Groups release anti-North Korean flyers, defy government in Seoul

South KoreaSeoul - Private groups in South Korea on Thursday sent balloons carrying tens of thousands of anti-North Korean leaflets over the border with their communist neighbour, flouting the wishes of the South Korean government.

About 100,000 flyers were dispatched Thursday from a mountain near Seoul, the organizers said. Among the messages on the leaflets was a call for North Koreans to overthrow their Stalinist regime.

Similar flyers have sparked tensions this fall in inter-Korean relations as Pyongyang has accused the government in Seoul of being responsible for the leaflets and warned it repeatedly of serious consequences.

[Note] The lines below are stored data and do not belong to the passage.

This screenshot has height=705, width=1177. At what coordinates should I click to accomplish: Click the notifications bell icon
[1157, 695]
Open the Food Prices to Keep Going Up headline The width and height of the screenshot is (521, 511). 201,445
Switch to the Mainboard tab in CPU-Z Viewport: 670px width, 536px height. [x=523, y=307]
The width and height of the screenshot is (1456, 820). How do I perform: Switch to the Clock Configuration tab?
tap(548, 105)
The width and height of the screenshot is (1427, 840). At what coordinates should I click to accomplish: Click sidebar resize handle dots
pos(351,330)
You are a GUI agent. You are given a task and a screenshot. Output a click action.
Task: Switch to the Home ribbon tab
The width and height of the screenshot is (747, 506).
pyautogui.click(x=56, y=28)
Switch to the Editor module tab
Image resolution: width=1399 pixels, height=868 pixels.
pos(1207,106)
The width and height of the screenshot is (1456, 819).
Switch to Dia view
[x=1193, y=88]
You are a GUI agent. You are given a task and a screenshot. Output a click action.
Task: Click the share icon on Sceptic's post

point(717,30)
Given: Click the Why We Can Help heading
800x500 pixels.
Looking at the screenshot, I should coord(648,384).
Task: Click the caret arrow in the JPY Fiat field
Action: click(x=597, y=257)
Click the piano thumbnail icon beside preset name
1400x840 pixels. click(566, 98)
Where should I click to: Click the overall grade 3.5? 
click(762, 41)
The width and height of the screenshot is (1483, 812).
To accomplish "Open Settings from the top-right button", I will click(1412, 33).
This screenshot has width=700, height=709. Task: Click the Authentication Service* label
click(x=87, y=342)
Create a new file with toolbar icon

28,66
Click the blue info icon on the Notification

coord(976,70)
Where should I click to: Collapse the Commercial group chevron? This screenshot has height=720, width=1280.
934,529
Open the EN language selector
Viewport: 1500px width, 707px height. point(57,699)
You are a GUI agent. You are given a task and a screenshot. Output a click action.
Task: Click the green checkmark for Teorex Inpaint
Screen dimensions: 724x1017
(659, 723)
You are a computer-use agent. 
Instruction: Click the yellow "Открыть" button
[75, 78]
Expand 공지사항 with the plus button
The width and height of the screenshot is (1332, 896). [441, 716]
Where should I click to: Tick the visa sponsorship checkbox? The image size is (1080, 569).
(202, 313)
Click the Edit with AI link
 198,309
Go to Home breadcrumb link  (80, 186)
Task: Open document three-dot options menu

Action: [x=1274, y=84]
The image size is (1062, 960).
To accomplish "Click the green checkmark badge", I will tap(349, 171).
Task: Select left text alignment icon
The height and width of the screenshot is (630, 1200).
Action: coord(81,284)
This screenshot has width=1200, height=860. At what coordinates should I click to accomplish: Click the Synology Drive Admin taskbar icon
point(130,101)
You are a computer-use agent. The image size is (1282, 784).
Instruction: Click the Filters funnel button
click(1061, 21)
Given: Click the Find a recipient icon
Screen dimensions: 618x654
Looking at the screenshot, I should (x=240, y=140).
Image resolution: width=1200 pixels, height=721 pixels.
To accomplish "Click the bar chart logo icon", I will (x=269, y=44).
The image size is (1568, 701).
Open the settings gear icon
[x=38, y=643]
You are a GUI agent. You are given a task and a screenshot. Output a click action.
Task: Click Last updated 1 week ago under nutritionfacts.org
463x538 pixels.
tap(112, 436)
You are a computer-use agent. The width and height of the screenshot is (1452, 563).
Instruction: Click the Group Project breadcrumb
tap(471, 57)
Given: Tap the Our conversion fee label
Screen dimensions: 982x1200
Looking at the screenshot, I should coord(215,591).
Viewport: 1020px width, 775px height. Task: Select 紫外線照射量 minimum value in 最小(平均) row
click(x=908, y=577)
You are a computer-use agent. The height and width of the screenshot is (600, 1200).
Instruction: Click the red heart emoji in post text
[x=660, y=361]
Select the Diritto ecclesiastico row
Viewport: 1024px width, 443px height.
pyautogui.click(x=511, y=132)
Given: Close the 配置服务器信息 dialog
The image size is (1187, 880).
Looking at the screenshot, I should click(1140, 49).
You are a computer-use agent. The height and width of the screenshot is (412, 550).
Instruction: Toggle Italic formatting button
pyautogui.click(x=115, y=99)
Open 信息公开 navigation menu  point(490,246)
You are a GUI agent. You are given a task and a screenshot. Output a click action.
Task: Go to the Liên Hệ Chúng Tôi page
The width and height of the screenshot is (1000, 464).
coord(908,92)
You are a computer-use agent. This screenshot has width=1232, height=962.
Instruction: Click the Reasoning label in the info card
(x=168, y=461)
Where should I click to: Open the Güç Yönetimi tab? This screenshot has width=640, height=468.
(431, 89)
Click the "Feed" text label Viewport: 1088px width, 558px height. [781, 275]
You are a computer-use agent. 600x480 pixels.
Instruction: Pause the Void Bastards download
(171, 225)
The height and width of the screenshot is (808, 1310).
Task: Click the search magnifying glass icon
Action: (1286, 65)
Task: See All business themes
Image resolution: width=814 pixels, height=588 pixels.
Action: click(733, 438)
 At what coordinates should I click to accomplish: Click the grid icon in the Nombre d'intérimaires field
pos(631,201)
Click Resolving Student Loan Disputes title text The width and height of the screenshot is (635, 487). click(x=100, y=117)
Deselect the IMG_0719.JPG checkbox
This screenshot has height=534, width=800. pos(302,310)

The release of the balloons was carried out despite an appeal Wednesday from the South Korean government for its organizers to stop the campaign. The government, however, has no legal basis to halt it.

Associations of North Korean immigrants and families of South Korean citizens who were kidnapped by North Korean agents participated in the release of the leaflets.

The flyers also contained demands for the release of the 487 South Koreans abducted by the North starting in 1969, said Choi Sung Yong, a representative of the families of the missing.

The release of the latest balloons followed North Korea's threat last week to close the inter-Korean border on December 1, accusing Seoul of pursuing a confrontational policy against its neighbour and failing to fulfill agreements made at the Korean summits in 2000 and 2007.

The communist state has recently stepped up verbal attacks against the South, repeatedly threatening to cut all ties. Relationships between the two Koreas have cooled markedly since a conservative government took office in Seoul in February, pledging to link inter-Korean economic cooperation with the North's nuclear disarmament.

The two countries remain officially at war after the 1950-53 Korean War ended with a truce and not a peace treaty. (dpa)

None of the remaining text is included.